Activity. Keeping each word and mark in place, write out the full listing once more.

Records provided START

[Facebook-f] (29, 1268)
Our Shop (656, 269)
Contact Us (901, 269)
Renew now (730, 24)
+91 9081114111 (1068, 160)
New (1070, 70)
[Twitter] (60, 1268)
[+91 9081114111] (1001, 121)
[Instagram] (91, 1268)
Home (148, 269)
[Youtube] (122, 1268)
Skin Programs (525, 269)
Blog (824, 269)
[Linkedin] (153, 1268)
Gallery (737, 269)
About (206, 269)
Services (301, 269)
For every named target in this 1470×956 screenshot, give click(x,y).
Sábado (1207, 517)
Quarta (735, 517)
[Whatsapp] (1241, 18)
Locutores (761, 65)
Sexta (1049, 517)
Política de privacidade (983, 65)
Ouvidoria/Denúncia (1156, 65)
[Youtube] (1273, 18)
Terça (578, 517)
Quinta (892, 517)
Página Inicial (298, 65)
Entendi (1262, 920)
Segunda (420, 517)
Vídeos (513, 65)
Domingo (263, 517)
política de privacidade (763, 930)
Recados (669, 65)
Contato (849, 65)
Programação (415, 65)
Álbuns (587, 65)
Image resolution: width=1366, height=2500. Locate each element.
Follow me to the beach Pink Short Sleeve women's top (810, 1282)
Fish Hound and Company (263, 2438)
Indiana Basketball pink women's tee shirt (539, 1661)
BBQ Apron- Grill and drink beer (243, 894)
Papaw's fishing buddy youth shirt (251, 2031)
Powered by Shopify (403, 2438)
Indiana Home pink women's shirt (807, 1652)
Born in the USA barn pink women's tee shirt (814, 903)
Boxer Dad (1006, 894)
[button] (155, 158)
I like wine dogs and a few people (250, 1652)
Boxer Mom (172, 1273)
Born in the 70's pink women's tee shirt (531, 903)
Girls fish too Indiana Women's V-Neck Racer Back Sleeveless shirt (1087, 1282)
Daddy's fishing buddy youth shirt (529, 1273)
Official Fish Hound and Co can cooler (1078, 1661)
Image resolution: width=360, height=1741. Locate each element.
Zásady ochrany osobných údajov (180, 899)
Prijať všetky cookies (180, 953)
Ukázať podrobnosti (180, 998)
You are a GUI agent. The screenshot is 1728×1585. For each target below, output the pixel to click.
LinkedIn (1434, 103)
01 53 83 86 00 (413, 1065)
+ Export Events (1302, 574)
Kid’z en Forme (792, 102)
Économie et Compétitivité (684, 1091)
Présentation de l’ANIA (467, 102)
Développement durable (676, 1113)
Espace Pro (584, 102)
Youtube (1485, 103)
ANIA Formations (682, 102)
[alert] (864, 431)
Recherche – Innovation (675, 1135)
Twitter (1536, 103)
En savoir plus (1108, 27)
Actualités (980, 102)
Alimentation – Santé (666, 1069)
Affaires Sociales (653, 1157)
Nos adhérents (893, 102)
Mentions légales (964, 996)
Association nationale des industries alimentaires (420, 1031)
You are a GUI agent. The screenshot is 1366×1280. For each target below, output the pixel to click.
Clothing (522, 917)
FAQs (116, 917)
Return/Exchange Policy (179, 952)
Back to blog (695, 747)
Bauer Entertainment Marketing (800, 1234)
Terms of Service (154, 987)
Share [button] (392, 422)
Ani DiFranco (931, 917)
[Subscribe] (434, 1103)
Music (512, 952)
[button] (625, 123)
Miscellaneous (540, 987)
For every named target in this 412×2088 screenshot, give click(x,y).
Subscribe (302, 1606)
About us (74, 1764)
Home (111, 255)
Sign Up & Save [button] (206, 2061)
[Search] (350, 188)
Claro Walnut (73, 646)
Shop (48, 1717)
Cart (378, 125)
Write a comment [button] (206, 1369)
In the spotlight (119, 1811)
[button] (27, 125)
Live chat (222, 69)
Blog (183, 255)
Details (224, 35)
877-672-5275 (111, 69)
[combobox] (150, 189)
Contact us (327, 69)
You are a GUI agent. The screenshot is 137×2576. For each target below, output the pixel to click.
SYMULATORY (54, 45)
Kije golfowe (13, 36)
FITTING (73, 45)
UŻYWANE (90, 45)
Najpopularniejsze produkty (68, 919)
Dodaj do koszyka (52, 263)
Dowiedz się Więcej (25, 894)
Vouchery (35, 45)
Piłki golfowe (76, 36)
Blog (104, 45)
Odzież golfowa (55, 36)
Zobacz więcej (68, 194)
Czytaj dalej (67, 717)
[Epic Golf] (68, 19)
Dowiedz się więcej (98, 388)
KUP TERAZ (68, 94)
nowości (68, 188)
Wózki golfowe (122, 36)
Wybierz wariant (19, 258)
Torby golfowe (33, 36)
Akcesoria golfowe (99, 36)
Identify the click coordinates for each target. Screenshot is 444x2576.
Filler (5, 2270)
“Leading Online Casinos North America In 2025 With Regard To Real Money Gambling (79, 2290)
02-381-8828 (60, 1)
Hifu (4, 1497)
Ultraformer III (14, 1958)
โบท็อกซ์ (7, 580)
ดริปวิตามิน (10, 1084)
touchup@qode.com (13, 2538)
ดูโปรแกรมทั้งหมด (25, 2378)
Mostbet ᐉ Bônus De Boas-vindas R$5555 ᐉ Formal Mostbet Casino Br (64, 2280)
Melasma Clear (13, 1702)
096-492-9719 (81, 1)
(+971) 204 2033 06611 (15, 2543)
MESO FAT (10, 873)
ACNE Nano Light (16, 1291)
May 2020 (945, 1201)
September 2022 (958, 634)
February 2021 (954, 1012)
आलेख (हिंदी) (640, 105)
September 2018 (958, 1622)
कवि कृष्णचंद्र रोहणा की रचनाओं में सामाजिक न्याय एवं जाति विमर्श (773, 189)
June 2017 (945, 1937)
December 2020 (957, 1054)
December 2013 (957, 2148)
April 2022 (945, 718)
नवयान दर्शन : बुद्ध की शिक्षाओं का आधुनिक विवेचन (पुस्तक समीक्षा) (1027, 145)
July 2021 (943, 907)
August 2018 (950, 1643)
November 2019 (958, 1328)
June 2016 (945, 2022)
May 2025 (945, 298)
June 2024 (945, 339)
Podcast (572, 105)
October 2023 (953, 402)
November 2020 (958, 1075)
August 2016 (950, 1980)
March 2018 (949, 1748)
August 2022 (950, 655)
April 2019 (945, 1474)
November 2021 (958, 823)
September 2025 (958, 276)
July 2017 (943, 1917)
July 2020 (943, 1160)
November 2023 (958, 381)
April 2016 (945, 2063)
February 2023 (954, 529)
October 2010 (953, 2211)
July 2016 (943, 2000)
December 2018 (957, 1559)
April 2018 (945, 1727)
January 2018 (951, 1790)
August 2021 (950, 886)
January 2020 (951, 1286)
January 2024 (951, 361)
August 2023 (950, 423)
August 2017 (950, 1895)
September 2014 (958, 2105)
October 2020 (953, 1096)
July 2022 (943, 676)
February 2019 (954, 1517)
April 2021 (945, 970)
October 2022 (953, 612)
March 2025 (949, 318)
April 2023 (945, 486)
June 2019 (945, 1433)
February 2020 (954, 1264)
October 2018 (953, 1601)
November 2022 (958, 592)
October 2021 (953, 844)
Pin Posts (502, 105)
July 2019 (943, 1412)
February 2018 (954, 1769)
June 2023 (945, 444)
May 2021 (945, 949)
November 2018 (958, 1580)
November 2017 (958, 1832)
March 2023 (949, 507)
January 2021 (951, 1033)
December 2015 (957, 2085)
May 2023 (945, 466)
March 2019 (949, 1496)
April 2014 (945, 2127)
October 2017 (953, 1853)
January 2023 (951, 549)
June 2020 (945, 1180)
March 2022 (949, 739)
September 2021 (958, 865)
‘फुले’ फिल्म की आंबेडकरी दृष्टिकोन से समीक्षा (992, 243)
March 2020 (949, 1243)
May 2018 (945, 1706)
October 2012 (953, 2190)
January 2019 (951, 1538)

Records provided END

Solution to this problem.
[Facebook-f] (29, 1268)
Our Shop (656, 269)
Contact Us (901, 269)
Renew now (730, 24)
+91 9081114111 (1068, 160)
New (1070, 70)
[Twitter] (60, 1268)
[+91 9081114111] (1001, 121)
[Instagram] (91, 1268)
Home (148, 269)
[Youtube] (122, 1268)
Skin Programs (525, 269)
Blog (824, 269)
[Linkedin] (153, 1268)
Gallery (737, 269)
About (206, 269)
Services (301, 269)
For every named target in this 1470×956 screenshot, give click(x,y).
Sábado (1207, 517)
Quarta (735, 517)
[Whatsapp] (1241, 18)
Locutores (761, 65)
Sexta (1049, 517)
Política de privacidade (983, 65)
Ouvidoria/Denúncia (1156, 65)
[Youtube] (1273, 18)
Terça (578, 517)
Quinta (892, 517)
Página Inicial (298, 65)
Entendi (1262, 920)
Segunda (420, 517)
Vídeos (513, 65)
Domingo (263, 517)
política de privacidade (763, 930)
Recados (669, 65)
Contato (849, 65)
Programação (415, 65)
Álbuns (587, 65)
Image resolution: width=1366, height=2500. Locate each element.
Follow me to the beach Pink Short Sleeve women's top (810, 1282)
Fish Hound and Company (263, 2438)
Indiana Basketball pink women's tee shirt (539, 1661)
BBQ Apron- Grill and drink beer (243, 894)
Papaw's fishing buddy youth shirt (251, 2031)
Powered by Shopify (403, 2438)
Indiana Home pink women's shirt (807, 1652)
Born in the USA barn pink women's tee shirt (814, 903)
Boxer Dad (1006, 894)
[button] (155, 158)
I like wine dogs and a few people (250, 1652)
Boxer Mom (172, 1273)
Born in the 70's pink women's tee shirt (531, 903)
Girls fish too Indiana Women's V-Neck Racer Back Sleeveless shirt (1087, 1282)
Daddy's fishing buddy youth shirt (529, 1273)
Official Fish Hound and Co can cooler (1078, 1661)
Image resolution: width=360, height=1741. Locate each element.
Zásady ochrany osobných údajov (180, 899)
Prijať všetky cookies (180, 953)
Ukázať podrobnosti (180, 998)
You are a GUI agent. The screenshot is 1728×1585. For each target below, output the pixel to click.
LinkedIn (1434, 103)
01 53 83 86 00 (413, 1065)
+ Export Events (1302, 574)
Kid’z en Forme (792, 102)
Économie et Compétitivité (684, 1091)
Présentation de l’ANIA (467, 102)
Développement durable (676, 1113)
Espace Pro (584, 102)
Youtube (1485, 103)
ANIA Formations (682, 102)
[alert] (864, 431)
Recherche – Innovation (675, 1135)
Twitter (1536, 103)
En savoir plus (1108, 27)
Actualités (980, 102)
Alimentation – Santé (666, 1069)
Affaires Sociales (653, 1157)
Nos adhérents (893, 102)
Mentions légales (964, 996)
Association nationale des industries alimentaires (420, 1031)
You are a GUI agent. The screenshot is 1366×1280. For each target below, output the pixel to click.
Clothing (522, 917)
FAQs (116, 917)
Return/Exchange Policy (179, 952)
Back to blog (695, 747)
Bauer Entertainment Marketing (800, 1234)
Terms of Service (154, 987)
Share [button] (392, 422)
Ani DiFranco (931, 917)
[Subscribe] (434, 1103)
Music (512, 952)
[button] (625, 123)
Miscellaneous (540, 987)
For every named target in this 412×2088 screenshot, give click(x,y).
Subscribe (302, 1606)
About us (74, 1764)
Home (111, 255)
Sign Up & Save [button] (206, 2061)
[Search] (350, 188)
Claro Walnut (73, 646)
Shop (48, 1717)
Cart (378, 125)
Write a comment [button] (206, 1369)
In the spotlight (119, 1811)
[button] (27, 125)
Live chat (222, 69)
Blog (183, 255)
Details (224, 35)
877-672-5275 (111, 69)
[combobox] (150, 189)
Contact us (327, 69)
You are a GUI agent. The screenshot is 137×2576. For each target below, output the pixel to click.
SYMULATORY (54, 45)
Kije golfowe (13, 36)
FITTING (73, 45)
UŻYWANE (90, 45)
Najpopularniejsze produkty (68, 919)
Dodaj do koszyka (52, 263)
Dowiedz się Więcej (25, 894)
Vouchery (35, 45)
Piłki golfowe (76, 36)
Blog (104, 45)
Odzież golfowa (55, 36)
Zobacz więcej (68, 194)
Czytaj dalej (67, 717)
[Epic Golf] (68, 19)
Dowiedz się więcej (98, 388)
KUP TERAZ (68, 94)
nowości (68, 188)
Wózki golfowe (122, 36)
Wybierz wariant (19, 258)
Torby golfowe (33, 36)
Akcesoria golfowe (99, 36)
Identify the click coordinates for each target. Screenshot is 444x2576.
Filler (5, 2270)
“Leading Online Casinos North America In 2025 With Regard To Real Money Gambling (79, 2290)
02-381-8828 (60, 1)
Hifu (4, 1497)
Ultraformer III (14, 1958)
โบท็อกซ์ (7, 580)
ดริปวิตามิน (10, 1084)
touchup@qode.com (13, 2538)
ดูโปรแกรมทั้งหมด (25, 2378)
Mostbet ᐉ Bônus De Boas-vindas R$5555 ᐉ Formal Mostbet Casino Br (64, 2280)
Melasma Clear (13, 1702)
096-492-9719 (81, 1)
(+971) 204 2033 06611 (15, 2543)
MESO FAT (10, 873)
ACNE Nano Light (16, 1291)
May 2020 (945, 1201)
September 2022 (958, 634)
February 2021 (954, 1012)
आलेख (हिंदी) (640, 105)
September 2018 (958, 1622)
कवि कृष्णचंद्र रोहणा की रचनाओं में सामाजिक न्याय एवं जाति विमर्श (773, 189)
June 2017 (945, 1937)
December 2020 (957, 1054)
December 2013 (957, 2148)
April 2022 (945, 718)
नवयान दर्शन : बुद्ध की शिक्षाओं का आधुनिक विवेचन (पुस्तक समीक्षा) (1027, 145)
July 2021 (943, 907)
August 2018 (950, 1643)
November 2019 (958, 1328)
June 2016 (945, 2022)
May 2025 (945, 298)
June 2024 (945, 339)
Podcast (572, 105)
October 2023 (953, 402)
November 2020 (958, 1075)
August 2016 (950, 1980)
March 2018 (949, 1748)
August 2022 (950, 655)
April 2019 (945, 1474)
November 2021 (958, 823)
September 2025 (958, 276)
July 2017 (943, 1917)
July 2020 (943, 1160)
November 2023 (958, 381)
April 2016 (945, 2063)
February 2023 (954, 529)
October 2010 (953, 2211)
July 2016 (943, 2000)
December 2018 (957, 1559)
April 2018 (945, 1727)
January 2018 (951, 1790)
August 2021 (950, 886)
January 2020 (951, 1286)
January 2024 (951, 361)
August 2023 (950, 423)
August 2017 (950, 1895)
September 2014 (958, 2105)
October 2020 (953, 1096)
July 2022 (943, 676)
February 2019 (954, 1517)
April 2021 (945, 970)
October 2022 (953, 612)
March 2025 (949, 318)
April 2023 (945, 486)
June 2019 (945, 1433)
February 2020 (954, 1264)
October 2018 (953, 1601)
November 2022 (958, 592)
October 2021 (953, 844)
Pin Posts (502, 105)
July 2019 (943, 1412)
February 2018 (954, 1769)
June 2023 (945, 444)
May 2021 (945, 949)
November 2018 (958, 1580)
November 2017 (958, 1832)
March 2023 (949, 507)
January 2021 (951, 1033)
December 2015 (957, 2085)
May 2023 (945, 466)
March 2019 (949, 1496)
April 2014 (945, 2127)
October 2017 (953, 1853)
January 2023 (951, 549)
June 2020 (945, 1180)
March 2022 (949, 739)
September 2021 (958, 865)
‘फुले’ फिल्म की आंबेडकरी दृष्टिकोन से समीक्षा (992, 243)
March 2020 (949, 1243)
May 2018 (945, 1706)
October 2012 (953, 2190)
January 2019 (951, 1538)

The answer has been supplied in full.